* [THE TASK]: Reproduce exactly the lines that run from the start of the records below to the line with "Given: Click the", inclusive.

* [TASK MATERIAL]:

════════════════════

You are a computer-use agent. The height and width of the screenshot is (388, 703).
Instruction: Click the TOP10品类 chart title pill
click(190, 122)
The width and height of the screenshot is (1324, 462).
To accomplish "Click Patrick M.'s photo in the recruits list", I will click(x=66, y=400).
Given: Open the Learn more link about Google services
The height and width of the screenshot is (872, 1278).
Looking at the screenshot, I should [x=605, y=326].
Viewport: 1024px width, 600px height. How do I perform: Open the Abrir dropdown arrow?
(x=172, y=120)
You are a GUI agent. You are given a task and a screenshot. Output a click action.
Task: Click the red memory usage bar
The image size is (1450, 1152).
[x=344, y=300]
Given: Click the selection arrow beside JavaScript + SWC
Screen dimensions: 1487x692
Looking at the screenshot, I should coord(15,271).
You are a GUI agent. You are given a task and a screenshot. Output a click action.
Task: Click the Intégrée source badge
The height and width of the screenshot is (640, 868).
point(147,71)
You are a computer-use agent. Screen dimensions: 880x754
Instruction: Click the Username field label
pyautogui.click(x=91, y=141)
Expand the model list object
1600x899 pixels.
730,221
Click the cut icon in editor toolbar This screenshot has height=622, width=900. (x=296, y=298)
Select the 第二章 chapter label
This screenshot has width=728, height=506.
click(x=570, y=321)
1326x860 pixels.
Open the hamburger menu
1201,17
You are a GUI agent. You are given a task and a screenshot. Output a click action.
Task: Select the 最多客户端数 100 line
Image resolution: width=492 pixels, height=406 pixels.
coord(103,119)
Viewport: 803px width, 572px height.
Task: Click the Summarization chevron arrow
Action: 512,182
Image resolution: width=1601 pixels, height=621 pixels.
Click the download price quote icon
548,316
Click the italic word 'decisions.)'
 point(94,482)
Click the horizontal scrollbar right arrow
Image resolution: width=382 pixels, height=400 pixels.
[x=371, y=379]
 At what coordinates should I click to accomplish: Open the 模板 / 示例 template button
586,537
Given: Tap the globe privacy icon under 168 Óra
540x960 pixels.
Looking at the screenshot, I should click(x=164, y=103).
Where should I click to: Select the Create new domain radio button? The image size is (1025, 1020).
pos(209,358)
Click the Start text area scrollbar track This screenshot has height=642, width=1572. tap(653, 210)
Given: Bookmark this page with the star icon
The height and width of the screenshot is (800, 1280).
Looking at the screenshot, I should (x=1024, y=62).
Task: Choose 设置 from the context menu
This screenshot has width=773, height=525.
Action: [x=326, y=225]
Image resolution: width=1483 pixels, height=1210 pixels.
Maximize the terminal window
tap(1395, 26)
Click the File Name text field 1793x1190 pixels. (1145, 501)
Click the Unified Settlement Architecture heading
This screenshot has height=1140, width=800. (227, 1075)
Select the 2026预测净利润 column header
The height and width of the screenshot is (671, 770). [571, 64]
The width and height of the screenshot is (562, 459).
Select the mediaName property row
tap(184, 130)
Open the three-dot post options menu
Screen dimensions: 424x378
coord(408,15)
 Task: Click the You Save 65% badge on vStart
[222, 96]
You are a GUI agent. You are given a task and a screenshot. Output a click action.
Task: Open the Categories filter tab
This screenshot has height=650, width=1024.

════════════════════

* [WRITTEN SOLUTION]:
You are a computer-use agent. The height and width of the screenshot is (388, 703).
Instruction: Click the TOP10品类 chart title pill
click(190, 122)
The width and height of the screenshot is (1324, 462).
To accomplish "Click Patrick M.'s photo in the recruits list", I will click(x=66, y=400).
Given: Open the Learn more link about Google services
The height and width of the screenshot is (872, 1278).
Looking at the screenshot, I should [x=605, y=326].
Viewport: 1024px width, 600px height. How do I perform: Open the Abrir dropdown arrow?
(x=172, y=120)
You are a GUI agent. You are given a task and a screenshot. Output a click action.
Task: Click the red memory usage bar
The image size is (1450, 1152).
[x=344, y=300]
Given: Click the selection arrow beside JavaScript + SWC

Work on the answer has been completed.